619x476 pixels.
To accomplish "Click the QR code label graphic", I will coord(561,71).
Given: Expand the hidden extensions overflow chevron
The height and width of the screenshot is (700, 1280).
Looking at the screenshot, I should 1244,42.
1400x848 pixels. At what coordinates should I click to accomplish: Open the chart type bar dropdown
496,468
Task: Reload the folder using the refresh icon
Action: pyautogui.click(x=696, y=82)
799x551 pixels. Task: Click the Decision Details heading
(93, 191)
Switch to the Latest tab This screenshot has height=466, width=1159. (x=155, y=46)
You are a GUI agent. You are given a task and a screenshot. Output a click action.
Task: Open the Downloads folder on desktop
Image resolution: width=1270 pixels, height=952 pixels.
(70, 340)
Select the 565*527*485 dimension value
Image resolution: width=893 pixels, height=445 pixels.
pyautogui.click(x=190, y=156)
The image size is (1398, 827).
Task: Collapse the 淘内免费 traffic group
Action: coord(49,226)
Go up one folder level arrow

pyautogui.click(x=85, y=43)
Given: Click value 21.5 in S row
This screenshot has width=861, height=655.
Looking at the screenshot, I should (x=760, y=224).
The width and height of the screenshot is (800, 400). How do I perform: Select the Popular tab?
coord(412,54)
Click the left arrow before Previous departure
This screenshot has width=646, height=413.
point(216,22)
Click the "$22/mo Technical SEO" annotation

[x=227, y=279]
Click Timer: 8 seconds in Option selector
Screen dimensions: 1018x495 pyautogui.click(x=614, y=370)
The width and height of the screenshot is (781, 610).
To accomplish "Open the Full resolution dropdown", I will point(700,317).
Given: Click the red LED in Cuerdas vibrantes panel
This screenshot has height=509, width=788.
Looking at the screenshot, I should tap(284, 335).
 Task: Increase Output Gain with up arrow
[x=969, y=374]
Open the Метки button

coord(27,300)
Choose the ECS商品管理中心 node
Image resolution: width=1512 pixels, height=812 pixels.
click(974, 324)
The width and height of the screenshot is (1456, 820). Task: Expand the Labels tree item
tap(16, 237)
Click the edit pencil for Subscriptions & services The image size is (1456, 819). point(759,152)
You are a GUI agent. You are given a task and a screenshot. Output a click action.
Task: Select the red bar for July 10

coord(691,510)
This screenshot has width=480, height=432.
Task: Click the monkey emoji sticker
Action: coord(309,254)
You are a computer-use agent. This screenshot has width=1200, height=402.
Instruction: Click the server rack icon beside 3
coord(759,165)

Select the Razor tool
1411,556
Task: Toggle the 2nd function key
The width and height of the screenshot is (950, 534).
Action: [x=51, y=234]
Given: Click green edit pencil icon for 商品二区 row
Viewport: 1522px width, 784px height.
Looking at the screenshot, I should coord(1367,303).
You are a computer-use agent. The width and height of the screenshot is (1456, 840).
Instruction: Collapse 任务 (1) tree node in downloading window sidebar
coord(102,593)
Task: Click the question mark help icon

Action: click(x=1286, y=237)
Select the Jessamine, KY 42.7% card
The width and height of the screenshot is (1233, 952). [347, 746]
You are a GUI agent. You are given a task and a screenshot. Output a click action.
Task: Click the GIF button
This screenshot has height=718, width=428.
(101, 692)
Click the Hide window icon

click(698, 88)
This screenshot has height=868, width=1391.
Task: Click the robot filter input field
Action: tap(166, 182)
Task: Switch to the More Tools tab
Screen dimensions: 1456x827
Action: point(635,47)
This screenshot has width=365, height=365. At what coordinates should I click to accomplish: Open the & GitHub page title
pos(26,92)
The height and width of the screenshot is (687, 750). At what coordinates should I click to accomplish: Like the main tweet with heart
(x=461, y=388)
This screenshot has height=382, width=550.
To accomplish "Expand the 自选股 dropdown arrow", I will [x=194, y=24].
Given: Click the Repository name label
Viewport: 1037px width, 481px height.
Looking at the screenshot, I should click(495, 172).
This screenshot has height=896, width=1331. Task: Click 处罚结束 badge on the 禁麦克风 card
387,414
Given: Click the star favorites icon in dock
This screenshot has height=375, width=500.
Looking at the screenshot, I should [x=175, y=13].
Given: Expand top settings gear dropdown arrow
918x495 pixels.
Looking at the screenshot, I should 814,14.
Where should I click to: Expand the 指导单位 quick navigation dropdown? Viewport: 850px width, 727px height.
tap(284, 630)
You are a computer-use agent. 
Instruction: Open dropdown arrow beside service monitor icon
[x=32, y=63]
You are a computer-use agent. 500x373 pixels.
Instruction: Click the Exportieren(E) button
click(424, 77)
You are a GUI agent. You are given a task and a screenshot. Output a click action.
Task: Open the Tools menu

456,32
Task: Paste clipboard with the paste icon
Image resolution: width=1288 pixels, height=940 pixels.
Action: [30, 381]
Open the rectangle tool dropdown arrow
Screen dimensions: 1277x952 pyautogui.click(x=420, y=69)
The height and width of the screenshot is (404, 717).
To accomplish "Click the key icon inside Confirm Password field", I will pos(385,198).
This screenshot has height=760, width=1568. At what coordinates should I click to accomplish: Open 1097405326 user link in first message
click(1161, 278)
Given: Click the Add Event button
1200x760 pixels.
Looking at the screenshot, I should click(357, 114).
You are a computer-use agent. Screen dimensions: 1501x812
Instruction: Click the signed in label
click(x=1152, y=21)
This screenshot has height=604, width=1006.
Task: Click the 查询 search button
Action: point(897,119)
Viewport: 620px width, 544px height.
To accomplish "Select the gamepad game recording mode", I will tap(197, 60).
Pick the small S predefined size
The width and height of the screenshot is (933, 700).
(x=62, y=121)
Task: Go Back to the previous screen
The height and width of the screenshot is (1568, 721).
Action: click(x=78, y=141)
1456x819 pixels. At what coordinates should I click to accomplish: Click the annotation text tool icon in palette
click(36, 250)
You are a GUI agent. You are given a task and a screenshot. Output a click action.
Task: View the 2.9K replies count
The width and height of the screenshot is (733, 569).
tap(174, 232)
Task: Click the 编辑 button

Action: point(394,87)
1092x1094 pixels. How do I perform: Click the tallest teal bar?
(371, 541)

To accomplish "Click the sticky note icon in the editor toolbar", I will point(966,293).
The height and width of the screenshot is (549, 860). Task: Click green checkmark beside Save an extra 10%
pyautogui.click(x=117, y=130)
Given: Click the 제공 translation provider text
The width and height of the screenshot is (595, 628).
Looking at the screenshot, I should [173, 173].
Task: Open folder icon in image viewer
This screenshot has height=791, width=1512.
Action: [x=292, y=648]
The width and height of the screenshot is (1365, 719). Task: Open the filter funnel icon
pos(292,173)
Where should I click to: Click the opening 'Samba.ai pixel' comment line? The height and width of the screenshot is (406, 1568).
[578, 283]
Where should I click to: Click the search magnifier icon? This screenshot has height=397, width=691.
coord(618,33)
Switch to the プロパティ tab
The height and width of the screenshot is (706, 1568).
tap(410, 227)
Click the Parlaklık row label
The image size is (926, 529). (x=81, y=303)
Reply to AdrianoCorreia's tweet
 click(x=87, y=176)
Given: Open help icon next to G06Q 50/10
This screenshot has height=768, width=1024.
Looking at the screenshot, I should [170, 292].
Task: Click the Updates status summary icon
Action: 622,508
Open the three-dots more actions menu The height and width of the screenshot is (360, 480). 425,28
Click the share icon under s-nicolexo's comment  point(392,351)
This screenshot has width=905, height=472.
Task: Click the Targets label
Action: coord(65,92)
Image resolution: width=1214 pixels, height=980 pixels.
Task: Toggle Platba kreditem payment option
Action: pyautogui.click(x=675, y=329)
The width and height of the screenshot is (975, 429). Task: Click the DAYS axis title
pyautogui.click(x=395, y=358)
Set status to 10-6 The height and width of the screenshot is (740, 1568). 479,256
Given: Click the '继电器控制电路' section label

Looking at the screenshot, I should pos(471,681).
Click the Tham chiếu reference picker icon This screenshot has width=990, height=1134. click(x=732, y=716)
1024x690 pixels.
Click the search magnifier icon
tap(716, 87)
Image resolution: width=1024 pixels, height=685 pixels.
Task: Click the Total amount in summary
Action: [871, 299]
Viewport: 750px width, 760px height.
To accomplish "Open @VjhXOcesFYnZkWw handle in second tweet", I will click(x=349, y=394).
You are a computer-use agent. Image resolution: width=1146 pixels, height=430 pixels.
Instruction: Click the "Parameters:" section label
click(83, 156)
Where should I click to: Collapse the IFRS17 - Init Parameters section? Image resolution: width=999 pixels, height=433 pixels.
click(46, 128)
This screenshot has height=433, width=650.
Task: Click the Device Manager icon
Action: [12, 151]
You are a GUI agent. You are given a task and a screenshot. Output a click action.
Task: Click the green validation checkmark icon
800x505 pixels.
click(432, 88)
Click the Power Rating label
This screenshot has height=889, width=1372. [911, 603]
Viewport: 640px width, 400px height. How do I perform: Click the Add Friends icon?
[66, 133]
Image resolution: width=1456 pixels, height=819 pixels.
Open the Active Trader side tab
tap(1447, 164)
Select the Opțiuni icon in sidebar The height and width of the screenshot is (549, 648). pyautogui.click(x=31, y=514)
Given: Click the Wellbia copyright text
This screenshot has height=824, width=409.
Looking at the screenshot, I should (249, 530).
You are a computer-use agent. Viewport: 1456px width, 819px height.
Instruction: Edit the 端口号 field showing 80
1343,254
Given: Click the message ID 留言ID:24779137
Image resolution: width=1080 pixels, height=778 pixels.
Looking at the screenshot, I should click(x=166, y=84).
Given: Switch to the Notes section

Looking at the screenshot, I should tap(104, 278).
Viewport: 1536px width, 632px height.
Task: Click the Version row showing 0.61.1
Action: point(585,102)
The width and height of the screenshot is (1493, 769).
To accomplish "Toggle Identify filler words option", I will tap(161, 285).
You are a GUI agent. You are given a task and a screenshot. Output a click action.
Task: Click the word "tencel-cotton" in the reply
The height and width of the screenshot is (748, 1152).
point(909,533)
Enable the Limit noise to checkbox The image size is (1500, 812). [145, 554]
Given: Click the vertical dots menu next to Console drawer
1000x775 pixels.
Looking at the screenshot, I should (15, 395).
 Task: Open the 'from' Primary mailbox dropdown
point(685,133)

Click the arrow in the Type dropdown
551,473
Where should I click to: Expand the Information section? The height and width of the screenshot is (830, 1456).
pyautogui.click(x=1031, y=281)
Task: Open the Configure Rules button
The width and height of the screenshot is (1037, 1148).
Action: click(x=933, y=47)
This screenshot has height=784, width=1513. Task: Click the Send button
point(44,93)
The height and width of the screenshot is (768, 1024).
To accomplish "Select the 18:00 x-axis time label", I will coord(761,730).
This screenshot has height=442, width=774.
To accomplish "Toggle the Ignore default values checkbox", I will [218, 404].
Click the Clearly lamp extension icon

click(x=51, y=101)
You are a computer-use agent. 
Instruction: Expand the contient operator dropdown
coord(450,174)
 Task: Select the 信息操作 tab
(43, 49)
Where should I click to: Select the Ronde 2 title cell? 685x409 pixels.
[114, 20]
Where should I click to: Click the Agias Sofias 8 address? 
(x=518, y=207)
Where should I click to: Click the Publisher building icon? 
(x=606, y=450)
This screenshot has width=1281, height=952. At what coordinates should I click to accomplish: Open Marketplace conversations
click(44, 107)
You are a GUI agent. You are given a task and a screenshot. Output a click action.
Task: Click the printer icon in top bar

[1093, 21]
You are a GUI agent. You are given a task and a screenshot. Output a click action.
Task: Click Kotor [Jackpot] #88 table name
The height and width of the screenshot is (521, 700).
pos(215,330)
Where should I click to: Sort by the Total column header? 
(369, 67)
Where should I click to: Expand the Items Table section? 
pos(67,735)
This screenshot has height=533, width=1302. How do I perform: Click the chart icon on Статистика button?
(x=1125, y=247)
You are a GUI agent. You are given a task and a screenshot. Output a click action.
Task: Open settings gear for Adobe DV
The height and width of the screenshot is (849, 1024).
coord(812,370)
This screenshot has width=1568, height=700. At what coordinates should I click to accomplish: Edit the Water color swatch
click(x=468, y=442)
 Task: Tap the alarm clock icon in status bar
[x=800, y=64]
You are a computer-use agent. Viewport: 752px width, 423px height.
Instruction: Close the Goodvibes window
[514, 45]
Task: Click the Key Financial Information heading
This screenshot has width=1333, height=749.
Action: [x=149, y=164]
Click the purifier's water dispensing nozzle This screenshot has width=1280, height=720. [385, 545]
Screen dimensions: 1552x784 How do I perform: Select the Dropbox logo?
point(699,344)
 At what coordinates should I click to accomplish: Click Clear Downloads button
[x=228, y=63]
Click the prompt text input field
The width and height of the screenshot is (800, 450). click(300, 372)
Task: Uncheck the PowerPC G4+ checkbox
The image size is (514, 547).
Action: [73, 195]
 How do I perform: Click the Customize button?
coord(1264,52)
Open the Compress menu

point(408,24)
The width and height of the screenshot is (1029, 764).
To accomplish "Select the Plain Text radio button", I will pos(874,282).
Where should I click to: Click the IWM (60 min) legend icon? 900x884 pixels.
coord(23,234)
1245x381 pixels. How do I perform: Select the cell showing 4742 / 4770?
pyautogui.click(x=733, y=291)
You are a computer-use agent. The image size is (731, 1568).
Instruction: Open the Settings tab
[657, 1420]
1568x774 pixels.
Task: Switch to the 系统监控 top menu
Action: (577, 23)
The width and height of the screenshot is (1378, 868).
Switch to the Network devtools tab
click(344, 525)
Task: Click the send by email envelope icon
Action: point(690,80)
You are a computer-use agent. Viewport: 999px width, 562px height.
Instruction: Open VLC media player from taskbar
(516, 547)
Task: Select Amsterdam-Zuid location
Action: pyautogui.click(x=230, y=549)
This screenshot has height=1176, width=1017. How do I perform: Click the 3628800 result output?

Aim: Count how many lines of the records above contain the word "filter". Reply with the number alone.

Answer for this exercise: 2